上手く買主を見つけるために売主ができることは何でしょうか?なかなか売れない場合の対策についても併せてご紹介します。

引越し作業をする男性

内覧の準備をする

売主にできることは、購入希望者が「室内を見たい」というときにスムーズに見てもらえるように準備することです。室内を見ることを「内覧」といいます。まだ売主が売却物件に住んでいる状態でも内覧を実施することが一般的です。内覧時の部屋の第一印象は非常に重要なポイントになります。特に室内の清潔感は人の印象を大きく左右し、購買意欲にも影響します。内覧の前にはいつもより念入りな清掃をしておきましょう。また、マンションの室内設備が正常に動作するか確認しておくことも大切です。内覧の際、設備についての質問にすぐに答えることができ、印象がよくなります。

内覧の対応をする

内覧者には、明るく親切に対応しましょう。買主は物件はもちろん、契約を交わすことになる売主のこともチェックをしています。どんなによい物件でも、トラブルが起こりそうな相手とは売買契約を結びたくないですよね。内覧中、質問された内容にはしっかりと対応して、質問にはできるだけ誠実に答えるようにしましょう。

購入の検討に対しての相談には柔軟に対応する

売却活動中には、購入を検討している人からさまざまな相談が持ち掛けられます。たとえば、価格の交渉や引き渡し時期の相談、壊れた設備の補修などが代表的なものです。こうした相談に対して応じられるものについては、自分が納得できる範囲で対応することが早く売却するためのコツになります。

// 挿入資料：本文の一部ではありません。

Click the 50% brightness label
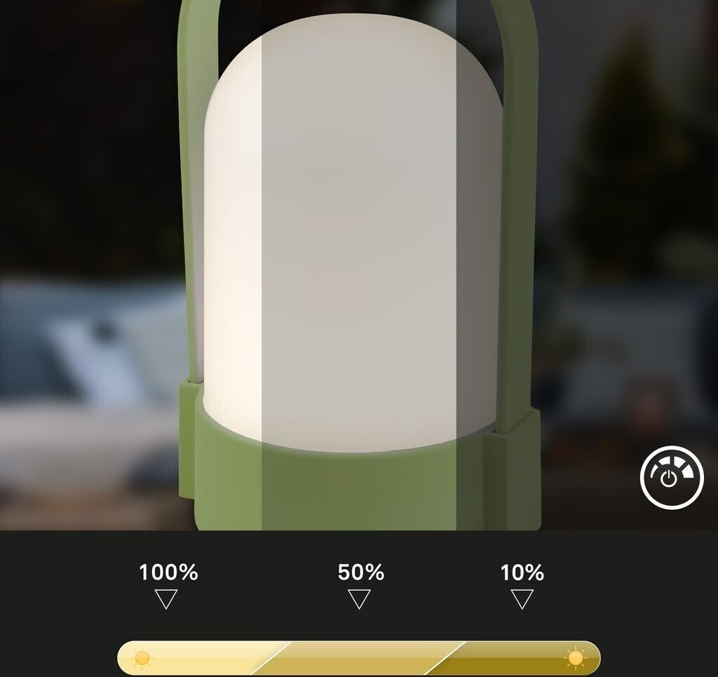pos(361,572)

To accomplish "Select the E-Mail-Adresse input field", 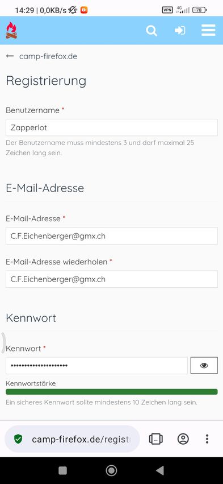I will click(x=111, y=236).
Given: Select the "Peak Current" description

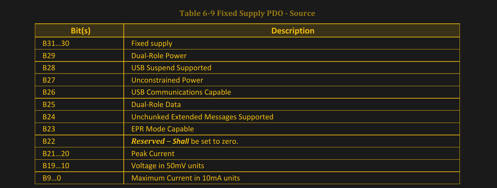Looking at the screenshot, I should point(152,154).
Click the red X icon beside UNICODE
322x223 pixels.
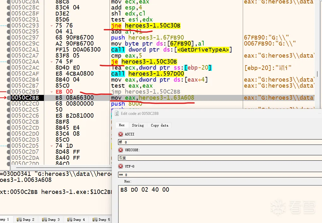coord(121,150)
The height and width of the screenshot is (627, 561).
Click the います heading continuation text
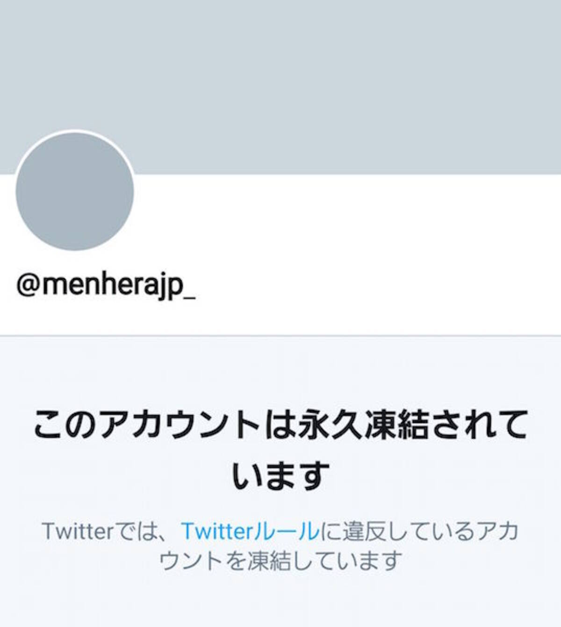[281, 476]
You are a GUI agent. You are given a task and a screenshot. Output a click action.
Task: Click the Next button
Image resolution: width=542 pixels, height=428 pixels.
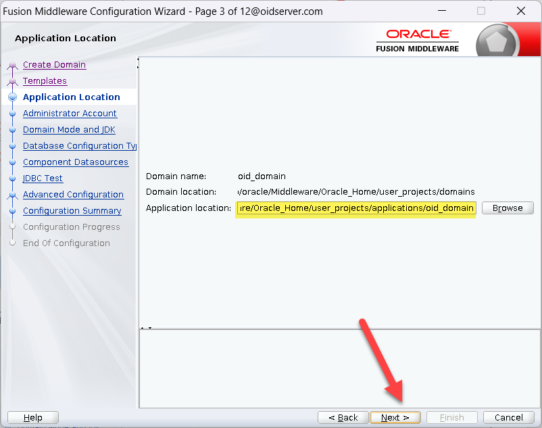pyautogui.click(x=395, y=417)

また、真剣に購入を検討している人の中には何度も内覧を希望する人もあります。その場合は購入申し込みの最終段階であるケースが多いので、できるだけその要望に応えるようにしましょう。

状況によっては方針の見直しを!

なかなか買主が見つからず、想定していた売却期間をオーバーしそうな場合は、売却活動を見直す必要があります。「売出価格は高過ぎないか」「物件を適切にアピールできているか」など、問題点を洗い出し、解決方法を不動産会社の担当の方と相談しながら考えてみてください。
状況によっては媒介(仲介)の委託先である不動産会社の見直しというのも検討する必要があります。

多くの不動産売買を経験してきた不動産会社の意見は参考になることも多いはず。早く買主が見つかるよう不動産会社と協力することが売却活動のポイントです。

■マンション売却の流れ [ 4 ] 売買契約

購入希望者は正式に購入する際、購入申込書という書面で意思表示を行います。正式な申し込みを受け、条件面などで折り合いが付けば、売主買主双方の日程を調整して売買契約となります。
ここでも「申し込みが複数あったらどうするのか?」「売買契約はどう行うのか?」など心配が出てくるかもしれません。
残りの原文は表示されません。